8. Stratigraphic distribution of the principal species mentioned in the catalogue

Among the 27 listed Diplostraca specimens for the Natural History Museum, 24 come from the Nord – Pas-de-Calais coalfield (Westphalian in age) and three from the Saarland-Lorraine coalfield (Stephanian in age). The stratigraphic distribution of the principal species of diplostracans is indicated along a lithostratigraphic column of each basin (Fig. 3). This catalogue shows the uniqueness of this collection because the majority of the specimens come from the Nord – Pas-de-Calais coalfield, which has become inaccessible and has not been exploited since the end of the 20th century.

V. — Systematic catalogue

Authors of taxon names are indicated in small capital letters followed by year of authorship. The corresponding bibliographical references are not listed here in the bibliography section; they can be found in the papers of Novozhilov (1958a, b, c, d), Defretin-Lefranc (1965, 1970), Tasch (1969, 1987), Chen & Shen (1985), Jones & Chen (2000), and Martin & Davis (2001). All other cited papers are in the bibliography section.
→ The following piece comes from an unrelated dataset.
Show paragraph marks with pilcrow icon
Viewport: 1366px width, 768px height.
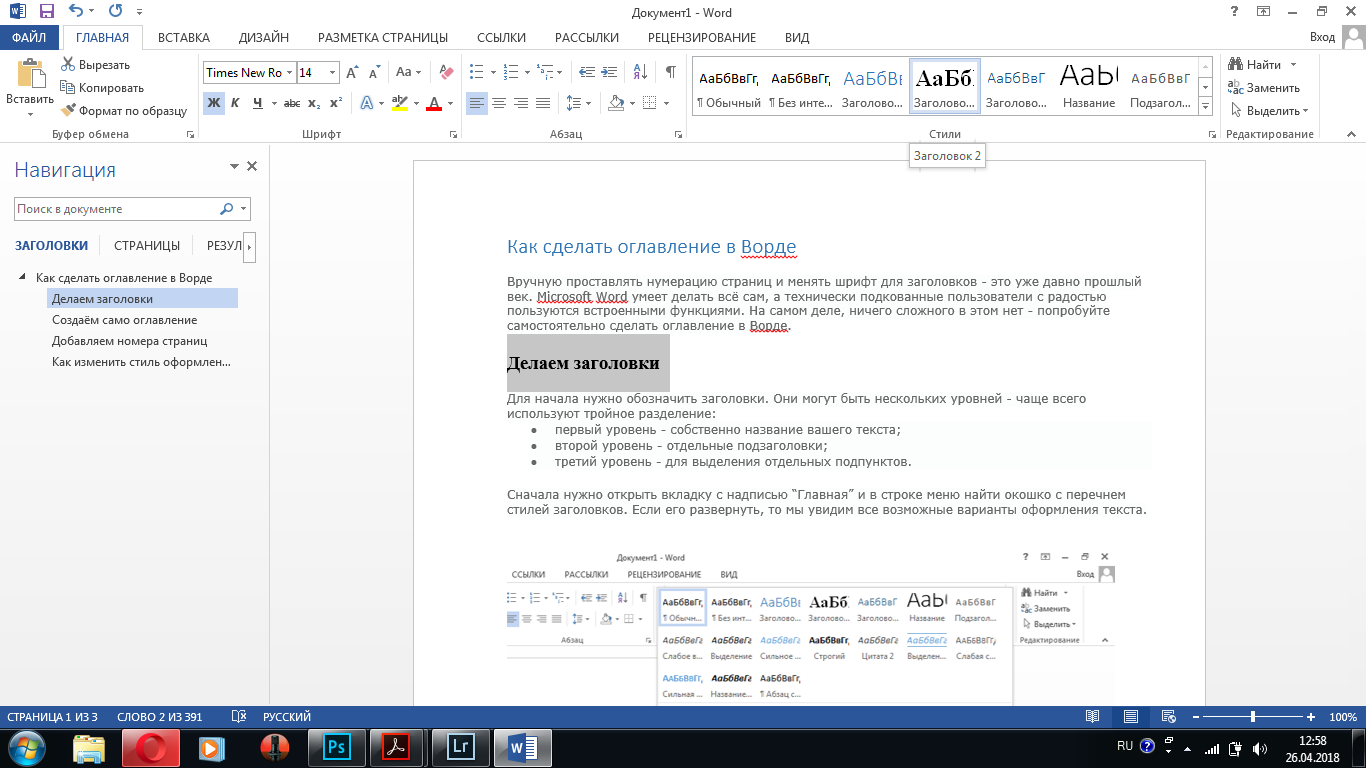(670, 72)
Phylum ARTHROPODA von Siebold, 1848
Subphylum CRUSTACEA Brünnich, 1772
Class BRANCHIOPODA Latreille, 1817
Subclass PHYLLOPODA Preuss, 1951
Order DIPLOSTRACA Gerstaecker, 1866
Suborder LEAIINA Kobayashi, 1972
Superfamily LEAIOIDEA Raymond, 1946
Family LEAIIDAE Raymond, 1946
Genus HEMICYCLOLEAIA Raymond, 1946
Hemicycloleaia baentschiana (Beyrich, 1864) Raymond, 1946

Comment. The assignment of this species to the genus Hemicycloleaia follows Percy Raymond´s proposal and is based on Jones & Chen (2000) and the revision of material (I-02824) housed in the National History Museum of Madrid (Spain).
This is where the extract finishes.